Highest point
- Elevation: 6,537 m (21,447 ft)
- Coordinates: 30°15′00″N 80°22′12″E﻿ / ﻿30.25000°N 80.37000°E

Geography
- Location: Pithoragarh, Uttarakhand, India
- Parent range: Kumaon Himalaya

= Rajrambha =

Rajrambha is the name of a Himalayan mountain peak, situated in the Pithoragarh district of Uttarakhand state of India. It means 'celestial nymph' (Apsara) in Hindi. This peak is situated south of the Kalabaland Glacier in eastern Kumaun in the Ralam valley. The summit of the peak is 6,537 m.

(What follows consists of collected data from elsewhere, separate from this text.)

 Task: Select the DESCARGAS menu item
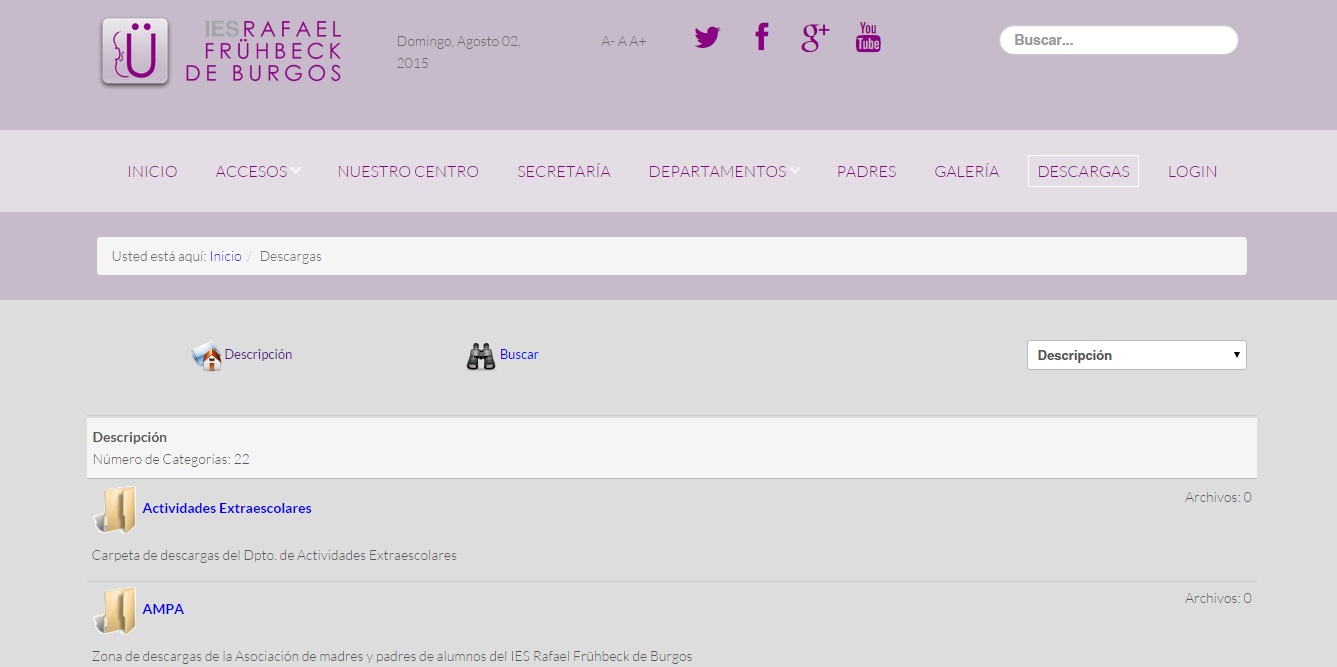1083,172
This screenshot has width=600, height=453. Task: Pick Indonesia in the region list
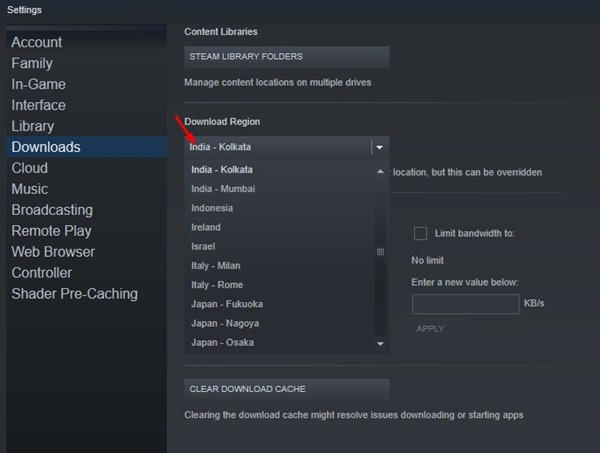click(x=212, y=208)
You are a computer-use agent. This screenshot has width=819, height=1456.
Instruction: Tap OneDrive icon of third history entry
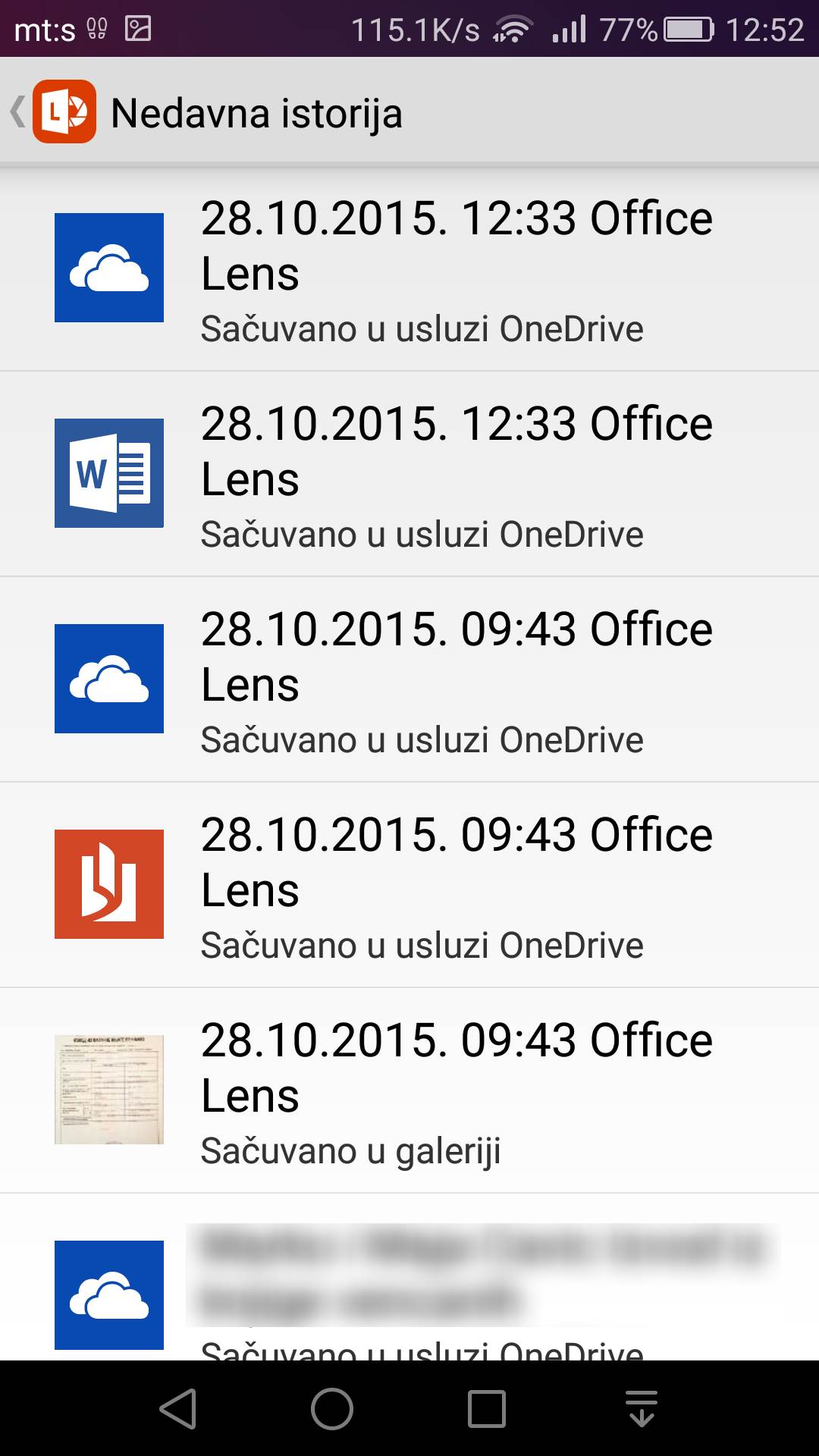pos(109,679)
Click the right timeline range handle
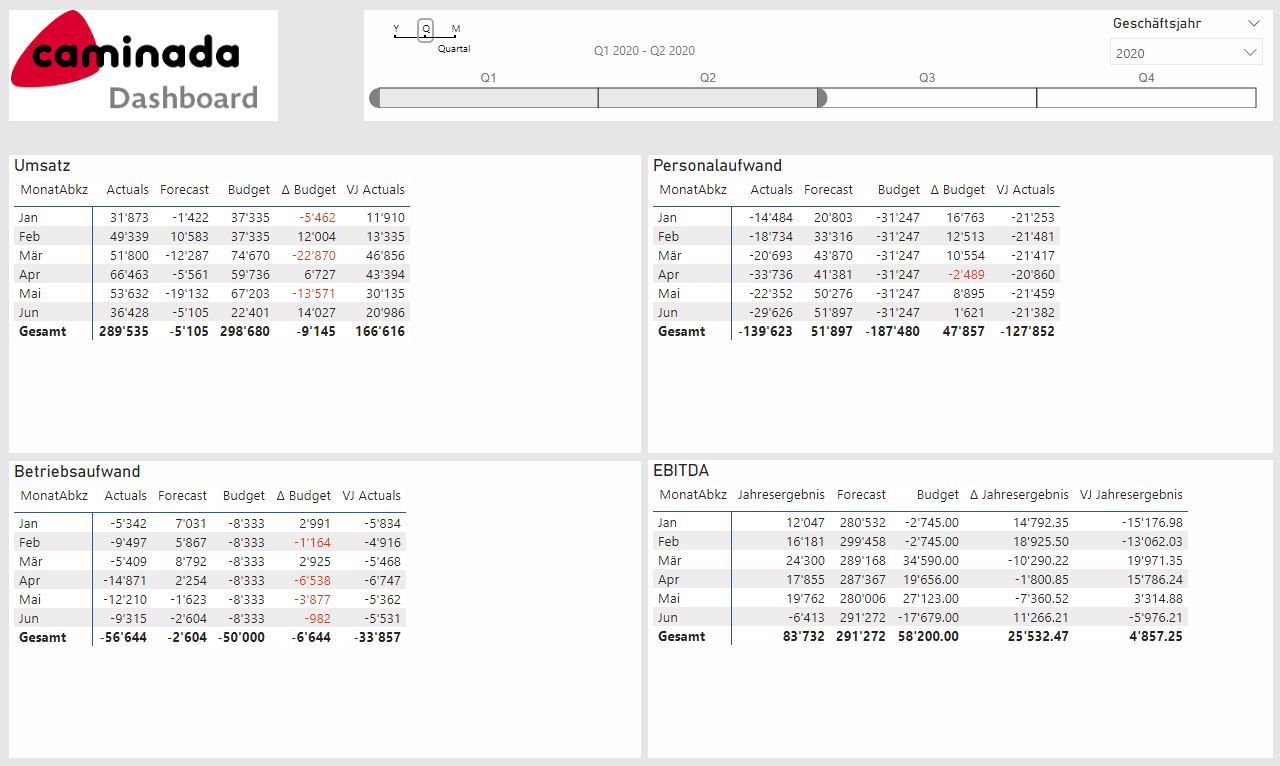The image size is (1280, 766). (822, 98)
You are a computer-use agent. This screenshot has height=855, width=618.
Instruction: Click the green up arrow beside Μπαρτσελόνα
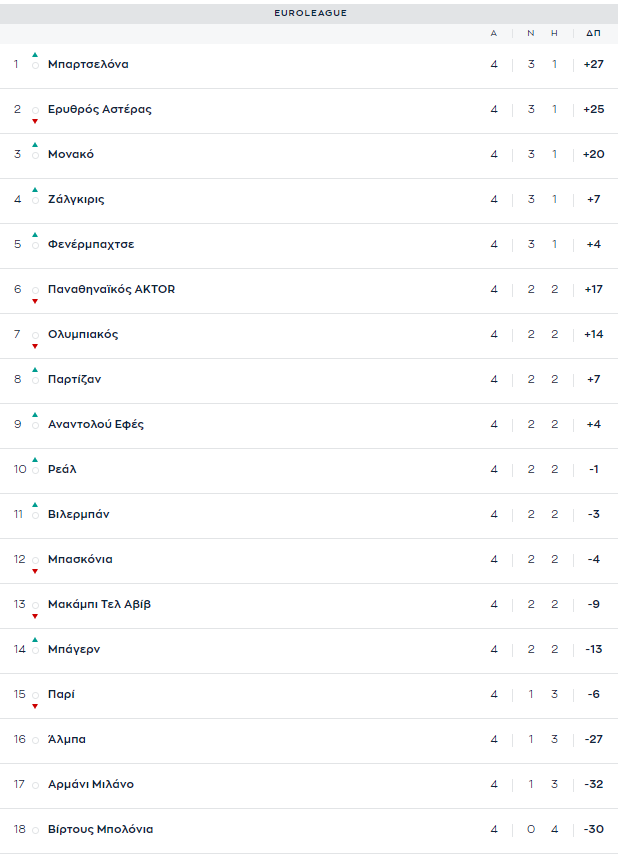[x=35, y=55]
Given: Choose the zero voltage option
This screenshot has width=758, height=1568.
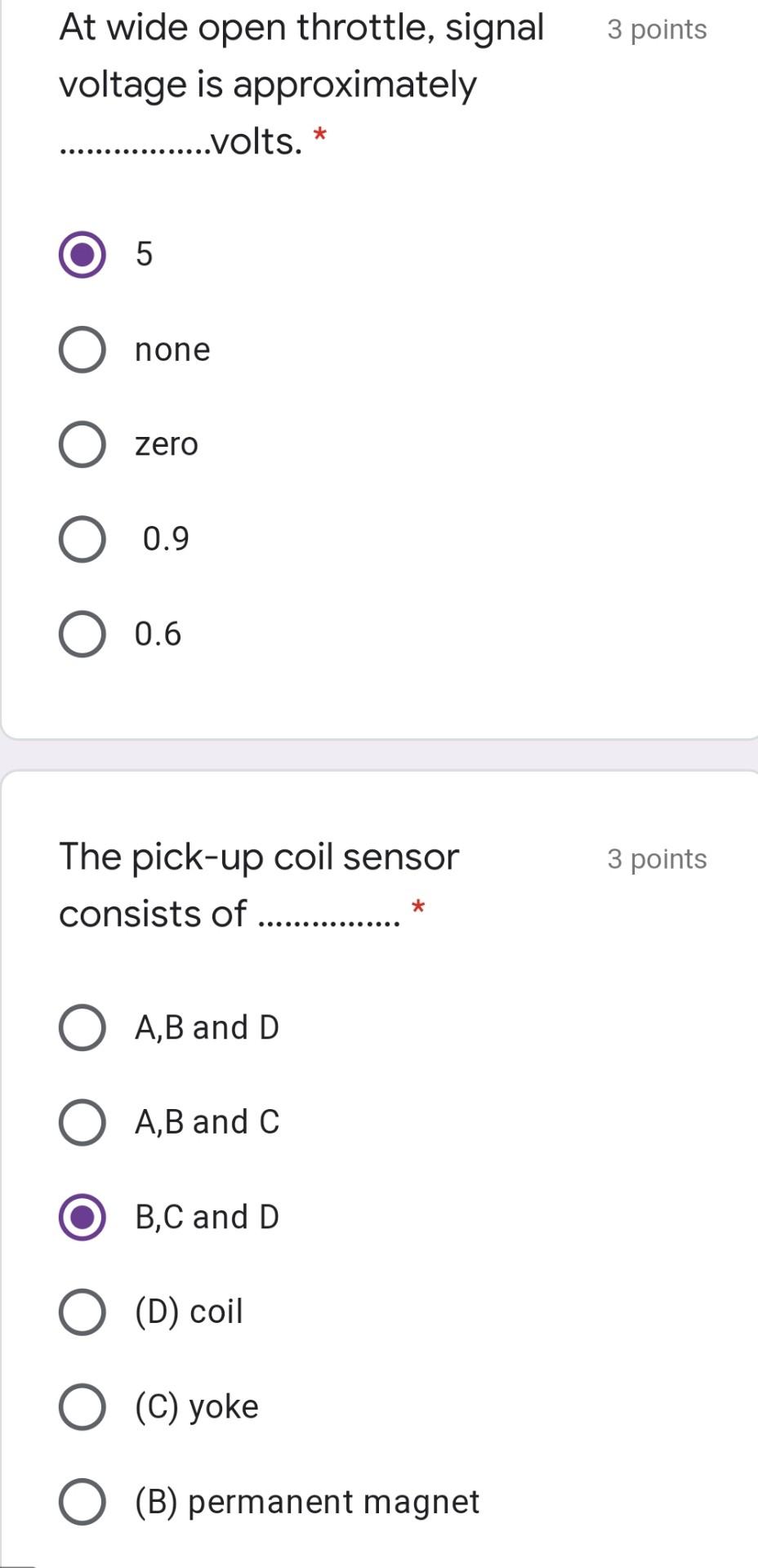Looking at the screenshot, I should pyautogui.click(x=82, y=444).
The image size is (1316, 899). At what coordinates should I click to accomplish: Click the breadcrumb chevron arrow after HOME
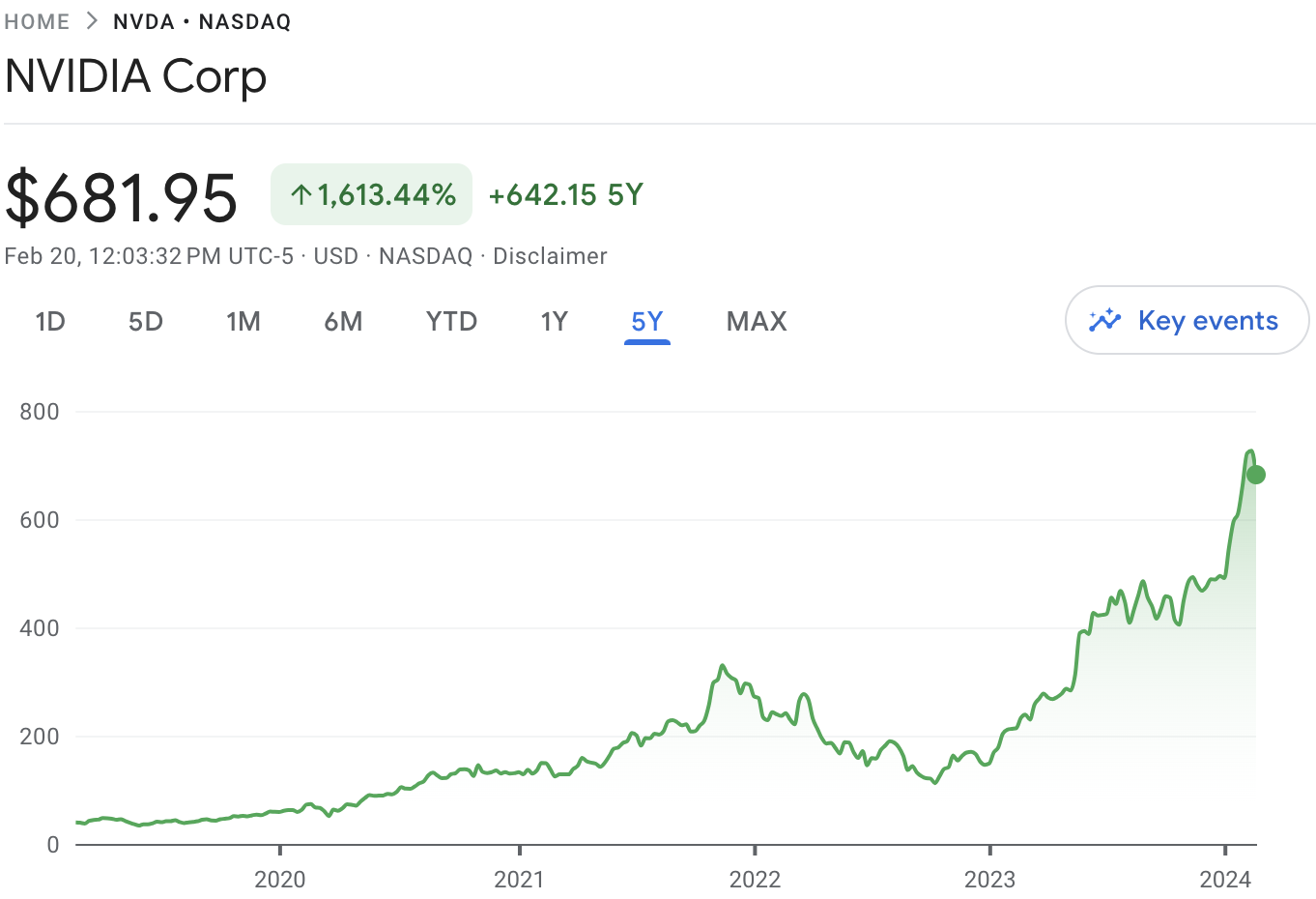92,21
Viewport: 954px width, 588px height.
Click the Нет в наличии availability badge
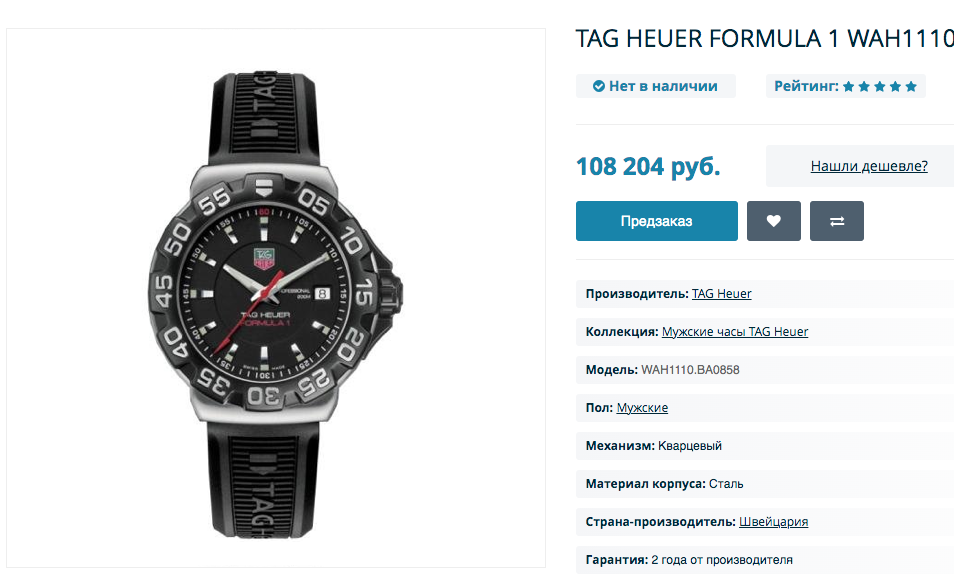pyautogui.click(x=656, y=86)
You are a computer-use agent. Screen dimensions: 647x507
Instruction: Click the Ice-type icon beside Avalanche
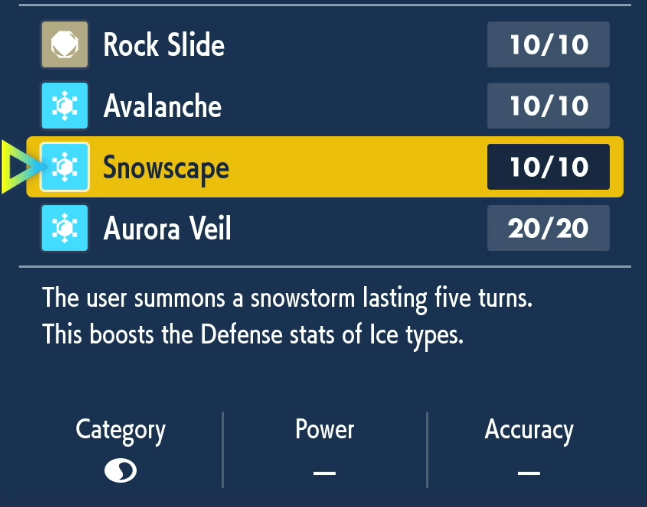(65, 106)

The nearby peaks which form the north–south massif are Suitilla 6,373 m, Chaudhara 6,510 m, and Ngalaphu 6,410 m.

Rajrambha forms a wall between Lasser Yankti and Ralam Valley. It can be approached through the Uttari Balati glacier passing the Balati plateau. Dhakar or Tidang is the base camp from where one can climb the Rajrambha peak (6537m). Dhakar is near Tawaghat in Pithoragarh district as the last motorable station on the way.

On the mountain peak, several alpine flowers can be found including, Iris kumaonenis, Primula macrophylla and lillium oxypetalum.